Cleroux pleaded guilty to multiple charges of assault, fraud, impersonating a nurse and forgery in connection with cases at the hospital, a dentist’s office in Surrey, and View Royal Surgical Centre in Victoria. She had used the identity and credentials of a real nurse and created fake resumés, the court heard.

Cleroux was on parole at the time of the Surrey offences.

The judge said Cleroux’s actions of chronic dishonesty damaged public trust in the medical system. That was a repeated message in victim impact statements presented to the court.

“Ms. Cleroux used a weapon each time she inserted a needle,” Holmes said, later adding Cleroux’s giving people drugs such as fentanyl and hydromorphone was potentially dangerous and, done improperly, “could cause serious health consequences.”

Holmes said many of the people who came into contact with Cleroux have moved on from their doctors or specialists due to trust issues. Some have become distanced from friends and family and had to leave their jobs.

Others have suffered from their medical records having to be scrutinized by strangers as part of the investigation, Holmes said.

The court heard some are under care for mental issues and one individual has been diagnosed with post-traumatic stress disorder.

“Some have lost trust in almost everyone in their lives,” Holmes said.

Several of those victims told the court their faith in the health system had been shattered.

The nurse whose credentials and identity Cleroux used has changed her name. Her identity is protected by a publication ban.

“M.S. had to abandon a profession identity she built in her own name because Ms. Cleroux stole and contaminated that name,” Holmes said.

The new sentence extends by four years one Cleroux is currently serving in Ontario as some of the sentences were applied consecutively to that earlier sentencing.

Cleroux earlier apologized to her victims. She acknowledged she had caused damage to the B.C. medical system, saying people deserved to be treated by medical professionals.

She pleaded guilty July 19 because she was “remorseful and ashamed” by what she had done, she said, noting she had been involved in patients’ care when she shouldn’t have been.

Holmes had to engage in an intricate balancing of sentencing principles given the differing natures of the charges. The assault charges were treated as sentences consecutive to others given their impacts and gravity. Others were to run concurrently to other sentences, the judge said.

She also had to recognize the fact that Cleroux has a lengthy criminal record for crimes of dishonesty and fraud, totalling 67 convictions.

In one past case, Holmes said, Cleroux duped a person aged 102 out of $23,000.
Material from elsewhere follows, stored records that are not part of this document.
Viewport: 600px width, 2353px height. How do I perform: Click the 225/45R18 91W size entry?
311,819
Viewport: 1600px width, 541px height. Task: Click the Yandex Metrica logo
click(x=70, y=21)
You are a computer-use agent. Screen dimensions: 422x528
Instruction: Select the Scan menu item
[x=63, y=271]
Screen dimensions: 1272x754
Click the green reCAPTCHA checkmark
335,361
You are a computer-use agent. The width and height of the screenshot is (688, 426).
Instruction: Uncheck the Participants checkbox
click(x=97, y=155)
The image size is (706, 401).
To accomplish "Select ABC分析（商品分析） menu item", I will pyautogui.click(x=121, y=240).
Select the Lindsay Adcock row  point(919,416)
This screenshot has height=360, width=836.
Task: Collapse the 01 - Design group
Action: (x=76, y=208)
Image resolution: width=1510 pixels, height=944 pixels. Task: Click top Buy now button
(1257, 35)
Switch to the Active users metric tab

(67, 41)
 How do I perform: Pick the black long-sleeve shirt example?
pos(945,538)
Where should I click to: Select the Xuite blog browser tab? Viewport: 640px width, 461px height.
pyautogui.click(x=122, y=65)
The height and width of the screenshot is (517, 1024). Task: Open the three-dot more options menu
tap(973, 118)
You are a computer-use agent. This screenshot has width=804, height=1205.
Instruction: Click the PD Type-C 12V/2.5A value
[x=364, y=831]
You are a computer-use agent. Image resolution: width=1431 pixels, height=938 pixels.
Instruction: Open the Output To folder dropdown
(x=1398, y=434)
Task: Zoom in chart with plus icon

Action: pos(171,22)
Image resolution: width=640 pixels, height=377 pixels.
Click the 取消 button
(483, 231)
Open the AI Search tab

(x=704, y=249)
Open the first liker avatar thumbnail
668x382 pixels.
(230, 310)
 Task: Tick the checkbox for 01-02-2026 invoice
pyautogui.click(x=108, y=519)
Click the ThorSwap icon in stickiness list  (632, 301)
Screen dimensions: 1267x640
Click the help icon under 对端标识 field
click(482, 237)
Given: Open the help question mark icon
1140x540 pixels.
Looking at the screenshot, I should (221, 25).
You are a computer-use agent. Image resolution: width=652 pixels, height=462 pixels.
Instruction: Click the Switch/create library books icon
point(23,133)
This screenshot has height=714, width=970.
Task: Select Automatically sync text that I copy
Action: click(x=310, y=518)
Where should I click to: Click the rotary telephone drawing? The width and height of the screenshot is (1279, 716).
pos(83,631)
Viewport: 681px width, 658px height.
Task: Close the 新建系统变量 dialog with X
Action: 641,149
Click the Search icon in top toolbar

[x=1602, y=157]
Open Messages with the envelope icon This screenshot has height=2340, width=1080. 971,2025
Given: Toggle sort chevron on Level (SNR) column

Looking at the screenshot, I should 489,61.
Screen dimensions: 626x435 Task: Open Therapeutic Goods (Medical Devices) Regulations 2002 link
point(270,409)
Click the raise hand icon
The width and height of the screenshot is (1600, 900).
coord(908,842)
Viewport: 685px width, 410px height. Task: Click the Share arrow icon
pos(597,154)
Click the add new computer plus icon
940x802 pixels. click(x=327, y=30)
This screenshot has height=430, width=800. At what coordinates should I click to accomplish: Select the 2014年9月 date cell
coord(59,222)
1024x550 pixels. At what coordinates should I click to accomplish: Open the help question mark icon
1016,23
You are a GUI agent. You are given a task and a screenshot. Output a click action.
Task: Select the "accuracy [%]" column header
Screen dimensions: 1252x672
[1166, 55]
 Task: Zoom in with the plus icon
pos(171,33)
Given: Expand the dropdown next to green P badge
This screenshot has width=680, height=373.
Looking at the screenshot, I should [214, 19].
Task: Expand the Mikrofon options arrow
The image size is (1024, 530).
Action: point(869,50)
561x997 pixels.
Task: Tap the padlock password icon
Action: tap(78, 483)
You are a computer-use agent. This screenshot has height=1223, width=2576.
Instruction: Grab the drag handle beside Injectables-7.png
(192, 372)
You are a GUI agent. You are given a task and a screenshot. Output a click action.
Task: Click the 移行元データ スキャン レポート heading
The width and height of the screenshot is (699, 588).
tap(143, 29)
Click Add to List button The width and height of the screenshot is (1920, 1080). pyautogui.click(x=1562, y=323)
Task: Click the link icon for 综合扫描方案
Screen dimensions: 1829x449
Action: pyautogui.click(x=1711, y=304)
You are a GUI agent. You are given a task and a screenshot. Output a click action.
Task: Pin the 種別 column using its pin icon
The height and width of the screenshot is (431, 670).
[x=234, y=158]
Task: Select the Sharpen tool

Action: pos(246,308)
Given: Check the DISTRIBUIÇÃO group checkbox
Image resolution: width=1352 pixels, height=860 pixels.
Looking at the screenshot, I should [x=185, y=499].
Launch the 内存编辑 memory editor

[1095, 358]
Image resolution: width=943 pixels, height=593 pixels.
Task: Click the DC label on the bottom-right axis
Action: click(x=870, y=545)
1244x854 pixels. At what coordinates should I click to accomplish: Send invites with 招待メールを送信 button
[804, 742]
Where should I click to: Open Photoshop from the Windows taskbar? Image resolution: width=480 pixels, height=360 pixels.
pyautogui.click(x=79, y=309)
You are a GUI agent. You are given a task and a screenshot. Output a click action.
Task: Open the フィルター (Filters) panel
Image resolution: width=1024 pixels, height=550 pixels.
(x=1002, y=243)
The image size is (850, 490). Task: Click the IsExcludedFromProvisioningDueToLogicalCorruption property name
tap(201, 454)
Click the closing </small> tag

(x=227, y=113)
One doctor had reported Cleroux lacked self-awareness and had a profound lack of insight into her behaviour and how it affected others.

What happened?

The court heard earlier that Cleroux had impersonated the specific nurse and used her credentials to get work at BC Women’s Hospital from June 2020 to June 2021. She also used that information to sign documents for Blue Cross and pension coverage. 

Payments were going into her own bank account, as she had crossed out her name and written in the other person’s name on personal cheques to set up direct deposit. 

The assault allegations came as a result of using needles to inject patients without consent.

In the case of View Royal Surgical Centre, the allegation was fraud exceeding $5,000 for using the real nurse’s identification to get work. Her work involved narcotics medication, managing pain and discharge issues. 

The court heard Cleroux was a team leader in a post-anaesthetic care unit at BC Women’s Hospital dealing with such things as blood transfusions and heart monitoring. 

However, complaints soon began to start trickling in, some about a lack of professionalism, others about poor nursing skills or conduct.

Lawyer’s sentence positions

The Crown had asked for eight years, which, added to the seven-year sentence she is serving in Ontario for similar crimes, would total 15 years. 

Defence lawyer Guillaume Garih, however, suggested five to six years concurrent to the Ontario five-year sentence, which has about three years remaining.

Garih said the crimes across Canada were part of a spree, and that the sentence handed down by Holmes should reflect that.